Check out these powerful images from the winners of the 2022 Leica Women Foto Project
Meet the talented female photographers honored with Leica’s third annual photo award.
![A portrait of a women from Lebanon in a field of flowers](https://www.popphoto.com/uploads/2022/03/08/09_RaniaMatar-Samira-Beirut-Lebanon-2021-.jpg?auto=webp&width=1440&height=1152)
Leica Camera has announced the three winners of its third annual photo award series, the Leica Women’s Foto Project. Rania Matar, Rosem Morton, and September Bottoms will all receive a Leica SL2-S camera, $10,000, and have their work shown at an exhibition at the Fotografiska New York museum.
The awards program was developed by Leica to elevate the perspectives of female photographers in a career that remains heavily male-dominated. Here’s what you should know about the work that the three winners will have on view at Fotografiska New York.
Rania Matar
![A portrait of a women from Lebanon in amongst shattered windows.](https://www.popphoto.com/uploads/2022/03/08/06_RaniaMatar-Demi-Brummana-Lebanon-2021-.jpg?auto=webp&optimize=high&width=100)
Related: The 30 emerging photographers to watch in 2022
Lebanese photographer Rania Matar traveled back to Lebanon to produce her award-winning project Where Do I Go? The project explores issues of personal and collective identity from female adolescence into adulthood in a country with an ongoing financial crisis that was ill-prepared to deal with COVID-19. The celebrated photographer was also a 2018 Guggenheim Fellow.
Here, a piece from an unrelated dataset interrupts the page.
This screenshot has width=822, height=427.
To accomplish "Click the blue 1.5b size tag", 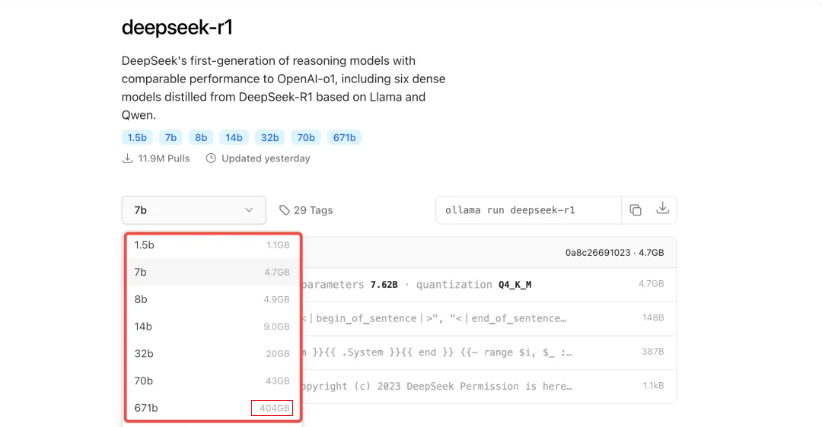I will 137,137.
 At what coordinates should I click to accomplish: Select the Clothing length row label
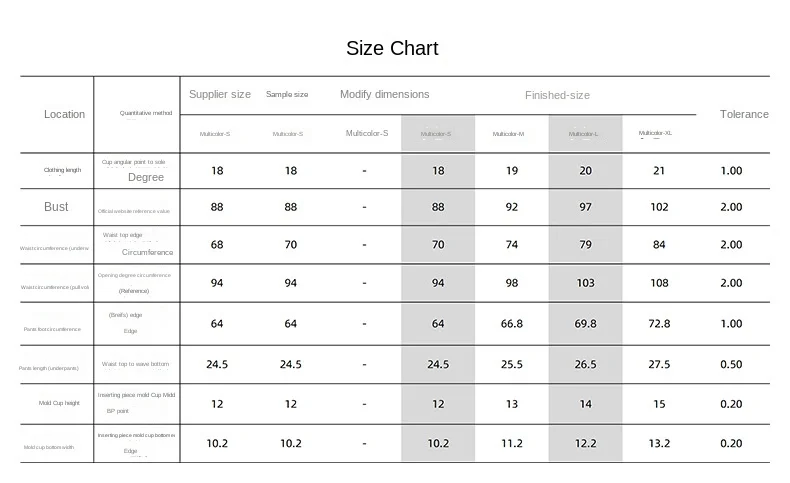click(62, 170)
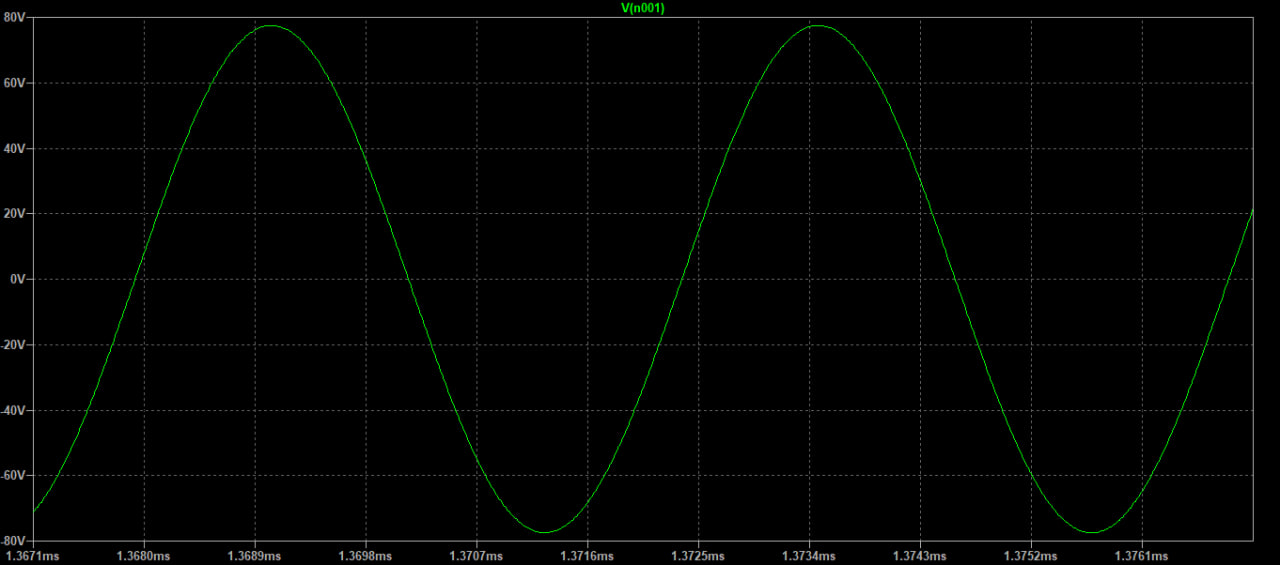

![A portrait of a women from Lebanon laying on the floor int he sun.](https://www.popphoto.com/uploads/2022/03/08/07_RaniaMatar-Yasmina-Forn-Shubbak-Beirut-Lebanon-2021.jpg?auto=webp&optimize=high&width=100)
Rosem Morton
![Monochrome image by Rosem Morton](https://www.popphoto.com/uploads/2022/03/08/Wildflower_RM_9.jpg?auto=webp&optimize=high&width=100)
Rosem Morton spent a decade working as a nurse before diving into a career in photojournalism. In addition to the Leica Women Foto Project award, she’s won multiple grants from National Geographic for her work covering rape survivors. Her project Wildflower is a deeply intimate look that finds Morton turning the camera on herself to document her own experience after being sexually assaulted.
![Monochrome image by Rosem Morton](https://www.popphoto.com/uploads/2022/03/08/Wildflower_RM_10.jpg?auto=webp&optimize=high&width=100)
September Bottoms
![A women jumping off a diving board.](https://www.popphoto.com/uploads/2022/03/08/Bottoms-September-31-Kat-jumps-off-the-diving-board-after-getting-out-of-her-first-psychiatric-hold-one-of-many-more-to-come-scaled.jpg?auto=webp&optimize=high&width=100)
New York Times Photography Fellow, September Bottoms’ project Remember September is a visual memoir focused on the photographer’s Oklahoma-based family that explores the effects of intergenerational trauma born out of sexual trauma and poverty. The work is extremely beautiful, but also grotesquely subjective—occupying a striking visual space.
![A family as the dinner table.](https://www.popphoto.com/uploads/2022/03/08/leica-51-CAPTION-The-whole-family-gathers-for-the-first-time-in-over-ten-years-scaled.jpg?auto=webp&optimize=high&width=100)
New VIII mentor program
In addition to the Leica Women Foto Project winners, Leica also announced three female photographers who were selected to take part in a new mentor program that will be run in collaboration with VII Agency. The three mentees are Brooklyn Kascel, Jackie Malloy, and Natalia Neuhaus. These three photographers will receive a year-long mentorship, VII Agency representation, a Leica Gallery exhibition, and a 12-month loan of a Leica Q2 camera.